I made a layout plugin for Gephi that can be used for the visualization of event graphs, where events are represented by nodes and the relationships between events by arcs/edges.

Since Gephi was updated to version 0.9, the plugin can only be found from within the Gephi program itself, as far as I know. However, there should be a new online market place at some point. To download the latest version of the plugin (for Gephi 0.9 and higher), run Gephi, enter the ‘Tools’ menu in the menu bar at the top, and click ‘Plugins’. The Event Graph Layout plugin should be in the list of available plugins, and can be installed from there. An older version of the plugin (for Gephi 0.8.2) is still available from the original Gephi Market Place if required. I recommend using the new version, but if you have good reasons for running Gephi 0.8.2, instead of the latest version, then the 0.8.2. version of the layout can be downloaded and installed manually (download the .nbm file, go to the plugins menu within Gephi [see instructions above], select ‘Downloaded’, and then select the downloaded .nbm file).

If you would like to cite this software, you can use the following format:

Spekkink, W. (2014). Event Graph Layout [software]. Available from: https://marketplace.gephi.org/plugin/event-graph-layout/

See this publication for an example of the tool in use.

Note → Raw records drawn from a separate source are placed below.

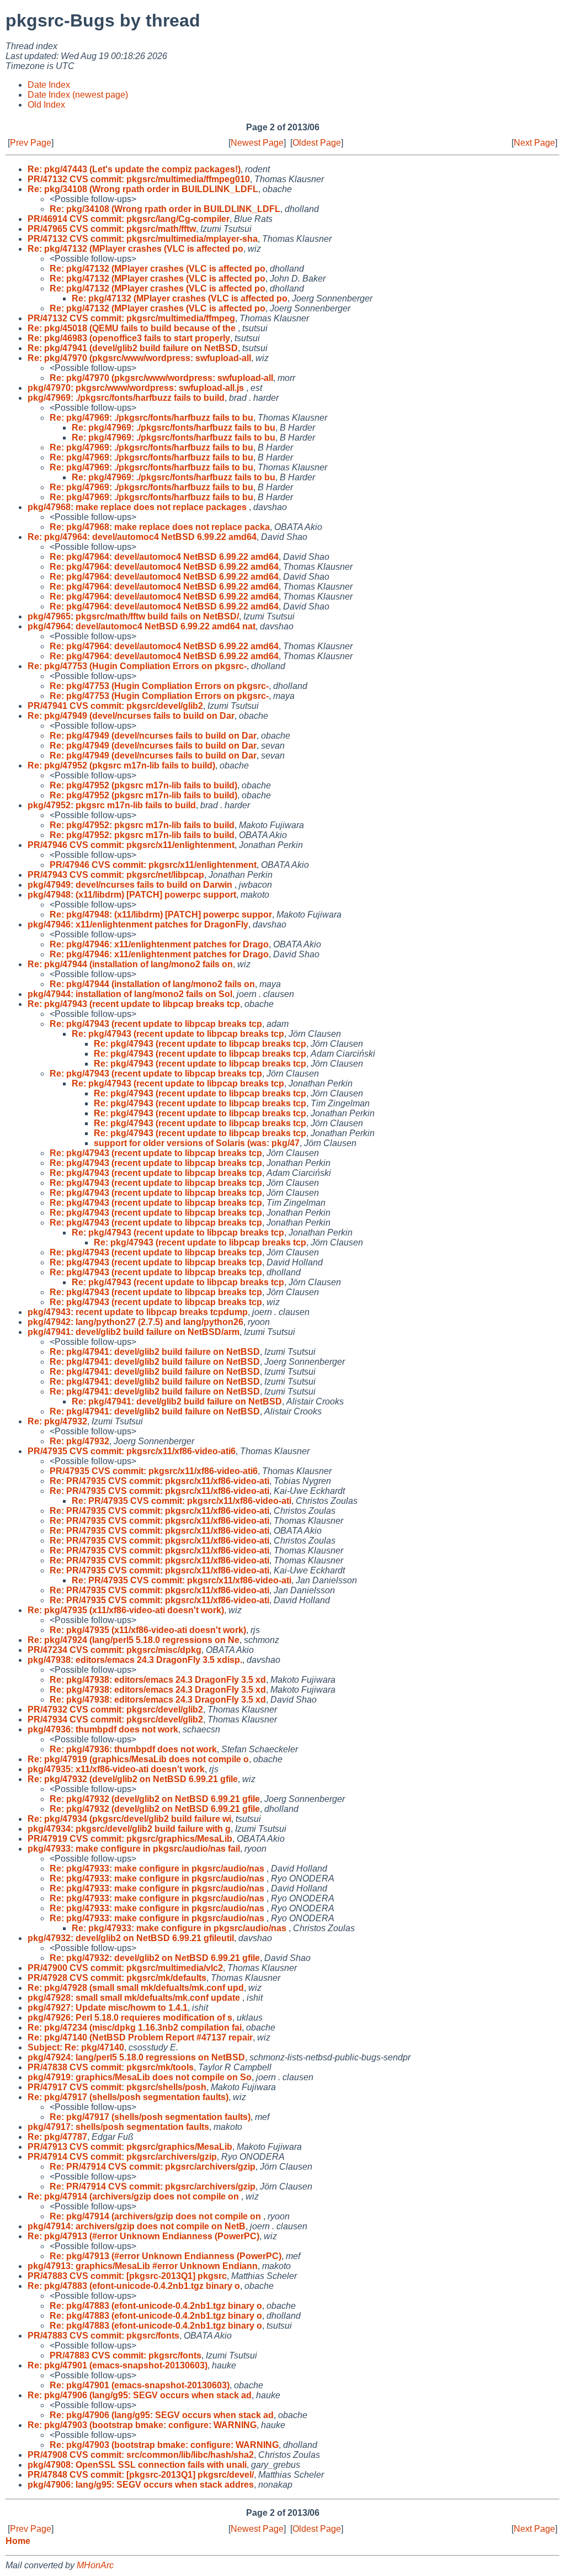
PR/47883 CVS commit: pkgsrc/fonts (103, 2335)
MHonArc (95, 2565)
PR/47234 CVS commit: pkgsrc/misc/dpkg (114, 1650)
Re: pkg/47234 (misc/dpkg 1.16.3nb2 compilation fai (135, 2027)
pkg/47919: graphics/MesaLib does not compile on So (140, 2077)
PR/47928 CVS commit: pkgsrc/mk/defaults (117, 1978)
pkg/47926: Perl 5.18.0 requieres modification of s (130, 2017)
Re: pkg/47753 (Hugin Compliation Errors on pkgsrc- (137, 666)
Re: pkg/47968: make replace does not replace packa (160, 527)
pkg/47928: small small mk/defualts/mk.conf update (135, 1997)
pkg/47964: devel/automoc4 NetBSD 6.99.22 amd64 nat (141, 626)
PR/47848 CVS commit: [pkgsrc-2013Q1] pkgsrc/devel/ (141, 2474)
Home (18, 2541)
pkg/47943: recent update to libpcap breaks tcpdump (138, 1312)
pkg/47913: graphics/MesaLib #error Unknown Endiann (143, 2266)
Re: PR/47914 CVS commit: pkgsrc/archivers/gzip (152, 2166)
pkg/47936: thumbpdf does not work (103, 1729)
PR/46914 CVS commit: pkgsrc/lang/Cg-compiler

Useful advice on the order variable

To some users it may not be immediately clear how to choose a suitable order variable. Knowing some things about the Gephi plot space come in useful here. I didn’t check whether the information provide below is fully correct. I more or less deduced it from my own experience with Gephi and the Event Graph Layout. The Gephi plot space appears to you as a space that is simply blank, but it does have two axes with positive as well as negative values.

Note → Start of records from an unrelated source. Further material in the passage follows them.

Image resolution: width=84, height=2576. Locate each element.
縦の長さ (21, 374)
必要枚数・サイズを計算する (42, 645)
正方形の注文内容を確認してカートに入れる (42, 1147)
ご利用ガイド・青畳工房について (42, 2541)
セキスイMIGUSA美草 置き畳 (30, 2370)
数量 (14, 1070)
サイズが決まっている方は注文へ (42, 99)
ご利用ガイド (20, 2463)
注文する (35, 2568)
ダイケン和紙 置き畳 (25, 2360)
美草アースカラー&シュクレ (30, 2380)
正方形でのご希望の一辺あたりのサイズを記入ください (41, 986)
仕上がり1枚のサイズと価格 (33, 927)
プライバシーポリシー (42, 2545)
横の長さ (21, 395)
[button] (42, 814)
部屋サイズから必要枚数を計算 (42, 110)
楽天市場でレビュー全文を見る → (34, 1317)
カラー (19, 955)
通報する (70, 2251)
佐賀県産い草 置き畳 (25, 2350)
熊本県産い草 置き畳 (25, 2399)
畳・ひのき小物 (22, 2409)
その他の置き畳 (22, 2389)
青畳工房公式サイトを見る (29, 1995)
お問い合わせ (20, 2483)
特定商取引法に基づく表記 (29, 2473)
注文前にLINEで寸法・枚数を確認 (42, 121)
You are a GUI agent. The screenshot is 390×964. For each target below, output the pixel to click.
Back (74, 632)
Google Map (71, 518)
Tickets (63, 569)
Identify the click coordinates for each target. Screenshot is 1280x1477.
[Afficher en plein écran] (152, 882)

It is possible to hit the edges of the plot space. So, I advice against using very large values for the order variable. The smaller the value you use, the more you will be able to fit in the plotting space. Also, if you also use negative values, you will be able to fit more in the plotting space, because with positive values you only utilize one half of the available space (this is one of the things I am not absolutely sure about, but using negative values does work).

If you want to make the order variable that you assign to each event proportional to the actual date that the event occurred, then you can use the following trick (or something similar). Let’s assume that you want the order variable to be proportional to the year and month in which the event occurred. In your nodes list, you can then report the year and month of occurrence in separate columns. You can then write a formula that converts these values into a suitable order variable (see table below for the formula). You should take the earliest reported year as the base year. For each event you subtract the base year from the year reported for that event. In the example below, for Event4 the result is 2003-2000 = 3. Then you add the number of months times 0.083 (which is roughly 1/12) to that number. For Event4 we can complete the formula: 2003-2000+(7*0.083) = 3.581. You only have to write this formula once in Excel and you can then copy it to the other rows.


As I suggested, the order variable will now be proportional to the data that the events occurred (accurate to month and year). This makes it relatively easy to add a timeline to your plot after you exported it from Gephi. For example, in the picture below I simply imported the picture into Powerpoint, and I added a table that reports the years (the advantage of using a table is that each column will have the same size in its default make up). Then I stretched the table to make sure that it roughly matches the distribution of events.